開演のブザーが鳴り、幕が上がるとまずは金井の1人芝居が展開される。机にかじりついているのは小説の執筆に行き詰まる男だ。衣替えしようと男がタンスの中から冬服を取り出すと、服が縮んだのか身体が昔より大人になったからなのか、異様にサイズが小さい。その子供サイズの服をなんとか着てみようと奮闘するさまが会場の笑いを誘う。
続いては阿諏訪が登場。家に帰ってきた子供が、母親にジャスコに誘われるも断ってマンガを読んだり、次のコードもわからずにギターを弾くシーンを演じた。視力の悪いその子供はメガネを学校に置いてきてしまい、マンガもギターも、手元のものが何もかも見えずイライラ。
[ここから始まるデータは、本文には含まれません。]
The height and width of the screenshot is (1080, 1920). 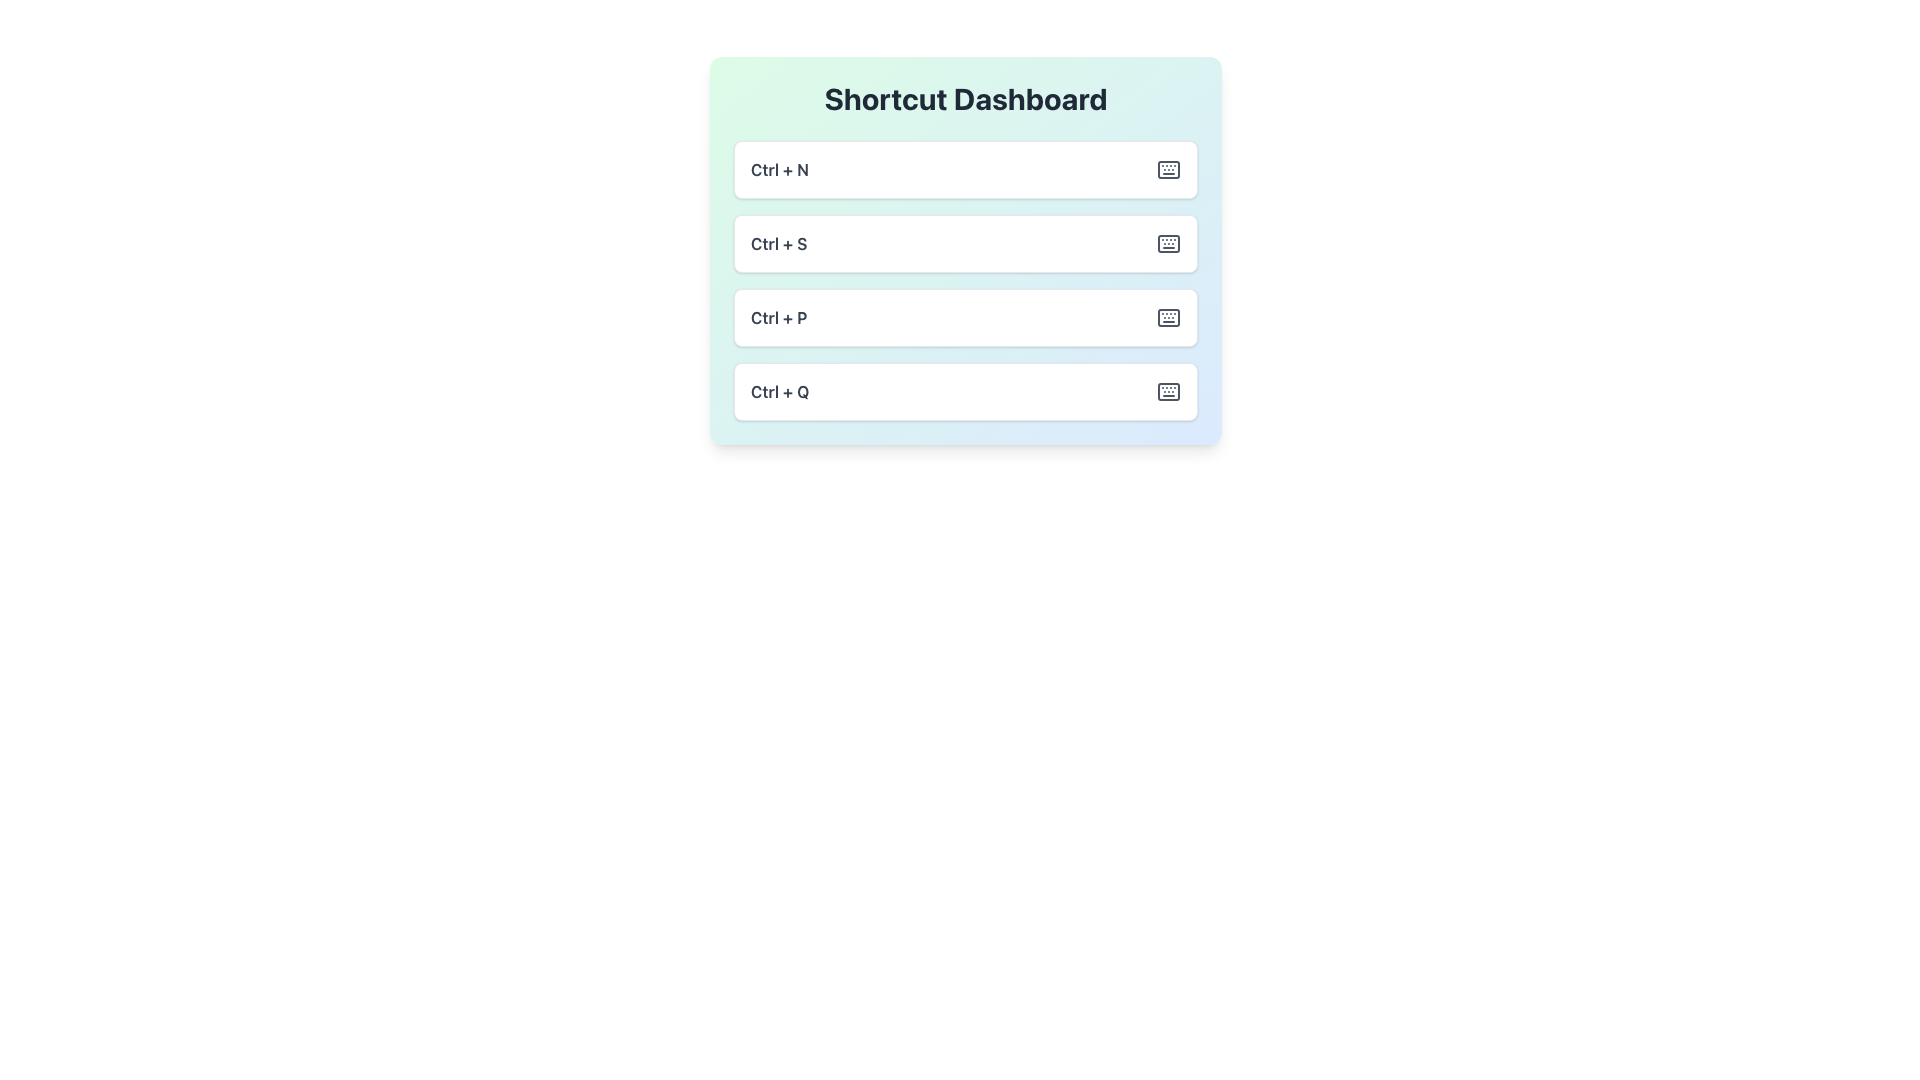 What do you see at coordinates (965, 249) in the screenshot?
I see `the 'Ctrl + S' button, which is the second button in a vertical list layout, prominently displayed in bold dark gray font on a white background` at bounding box center [965, 249].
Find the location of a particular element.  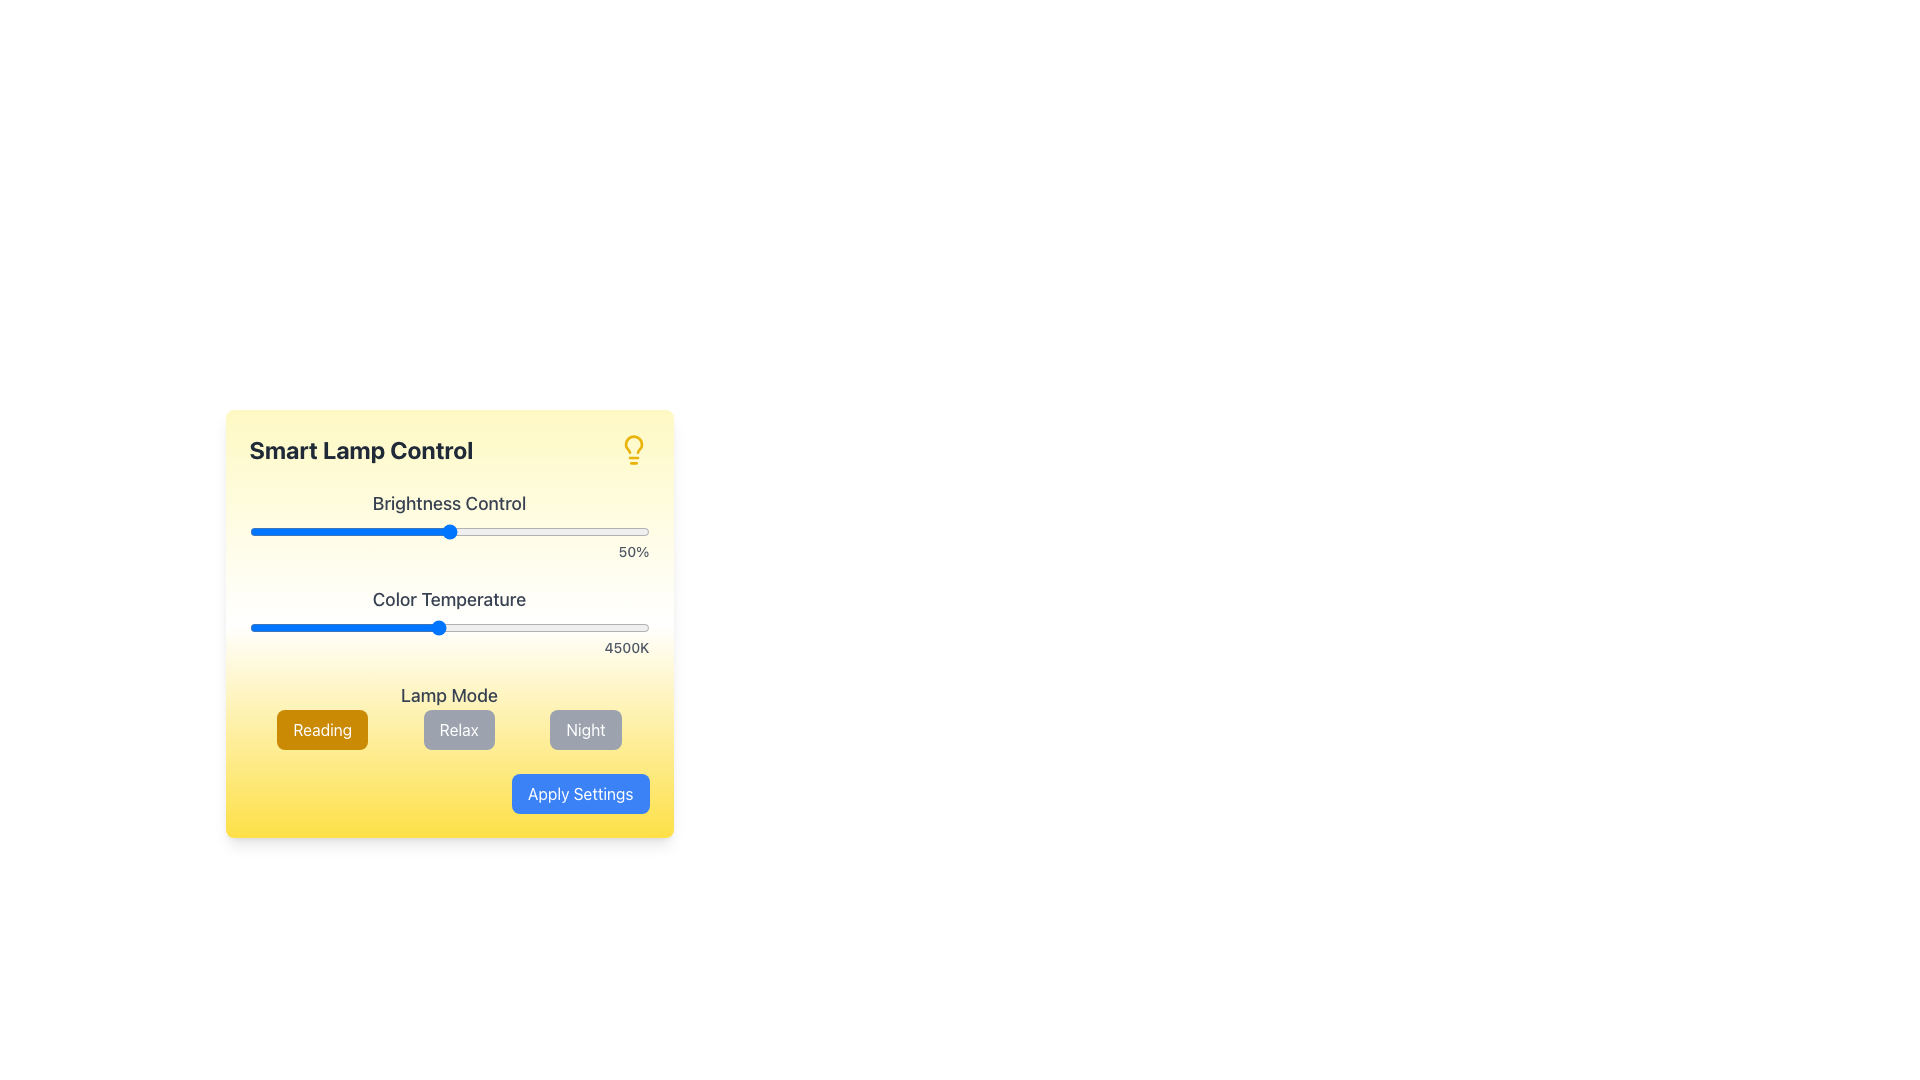

the color temperature is located at coordinates (489, 627).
双眼鏡や鏡、さらにガムテープや拾ったパンツを駆使して作った、いびつな“簡易メガネ”を着用したあられもない姿に客席からは笑い声がこぼれた。
那須は会社をクビになり、妻も子供も、ペットの猫も失う、悲しいサラリーマン役。妻や子供の名前を呼びながら家中を探していると、ケータイやスーツの上着など身につけていたものもどんどんなくしていく。不意に窓を開け、汚れない瞳で星を眺めたところで那須のパートは終了。そして第4幕では3人が集結し、離れ離れになった家族だったのではないか、と検証を重ねる。それぞれの言動で家族の再会に確信を持った3人だったが、いざ名前を呼んでみるとまったくの他人だったことが判明し、苦笑いしながら散り散りに去っていった。
エンディングでは、この舞台が徳永英明の「壊れかけのレディオ」の歌詞に沿って進行されていたことがタネ明かしされ、「鳥肌立ったでしょ? 要するに、天才なんです!」とこの仕掛けに胸を張る那須。次回公演への手応えを感じたようで、演じてほしい曲のリクエストも募った。劇団化も目指しているという「芝居う!」の今後の活動にぜひ注目を。